Alongside the India League, Menon’s friend Jawaharlal Nehru was among the most vocal agitators in the Indian campaign against fascism in Spain. At first he failed to attract any substantial attention in India, but after his tour of Europe in 1938, which included a trip to Spain with Menon, he managed to rally more support. In his pamphlet ‘Spain! Why?’ (1938), he remarked that, “by giving our food-stuffs to the Spanish people, we compel the world’s attention to our view-point”.

Internationalising Indian Nationalism

Despite the relatively few Indians in the International Brigades, Nehru’s campaign against fascism was not lost on all. Gopal Mukund Huddar, one of the few Indians fighting in Spain, joined the International Brigades under the name ‘John Smith’ in October 1937. In early February 1938 he went to Tarazona but, in early April 1938, he was captured by Franco’s army in the battle of Gandesa. Relating his experiences upon return to India, Huddar wrote that, “for another few days we held the hills behind Gandesa. Here we had our artillery, Anti-Tank, Anti-air guns. We held that place in face of artillery shelling for seven hours every day.

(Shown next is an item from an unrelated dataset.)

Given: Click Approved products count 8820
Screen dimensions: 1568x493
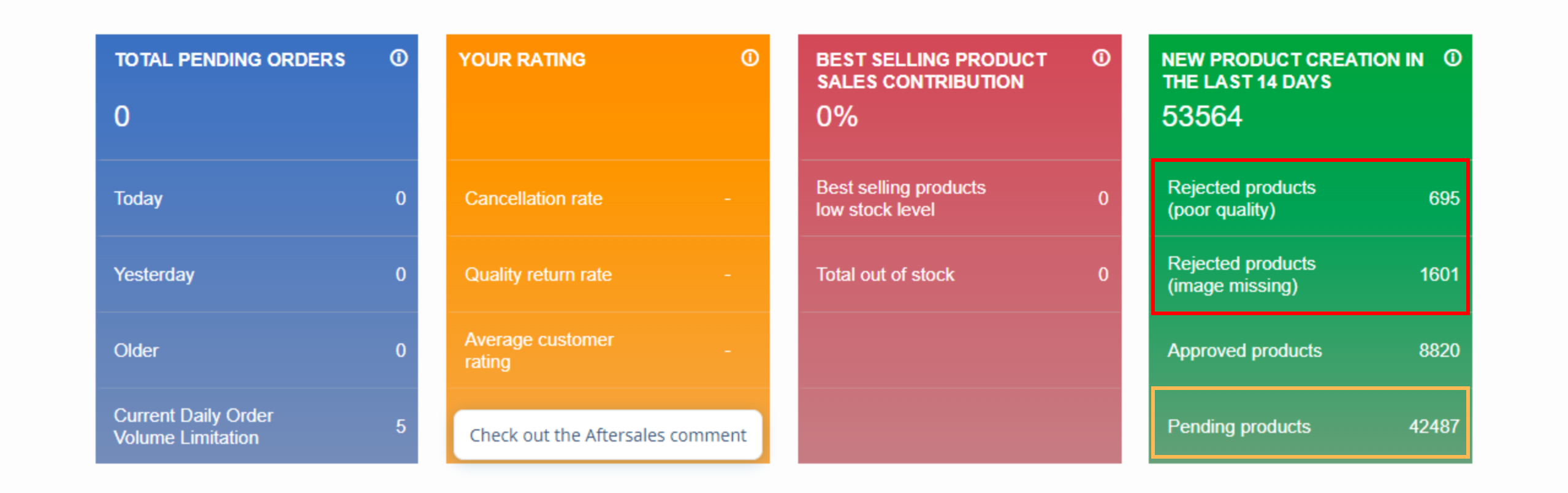Looking at the screenshot, I should (1438, 351).
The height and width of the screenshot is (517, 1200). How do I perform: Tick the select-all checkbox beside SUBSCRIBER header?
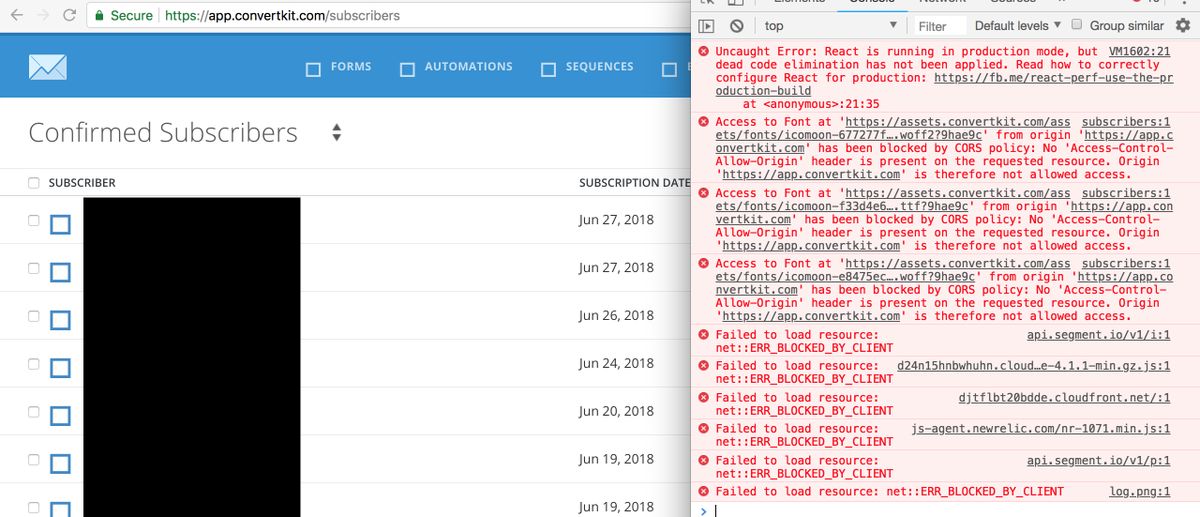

However in the end we were encircled”.

Signalling the international compositition of the International Brigades, his fellow prisoner Carl Geiser later wrote about Huddar that he “reported on the struggle for independence from Britain of the people of India under the leadership of Mahatma Gandhi and Jawaharlal Nehru”. Released from prison in late November 1938, a few receptions were held in London in honour of Huddar, before he returned to Bombay in mid-December 1938. A committed nationalist, the experiences in Spain made Huddar an internationalist. “Spain gave me an opportunity to know Germans, Austrians, Americans, French, English, Czechs, Canadians etc”, he wrote upon return to India. “It is possible now to think internationally and to create international centres for Indian propaganda”.

For an Indian volunteer in Spain to think internationally is to acknowledge the deep links between anti-imperialism and anti-fascism. As we mark 80 years since the Spanish Civil War, it is clear that to learn from history demands a greater understanding of international solidarities in the face of fascism. And, while it took another decade for India to gain independence from Britain, the Spanish Civil War nevertheless marked a significant entry onto world politics and important steps towards freedom for Menon and Nehru.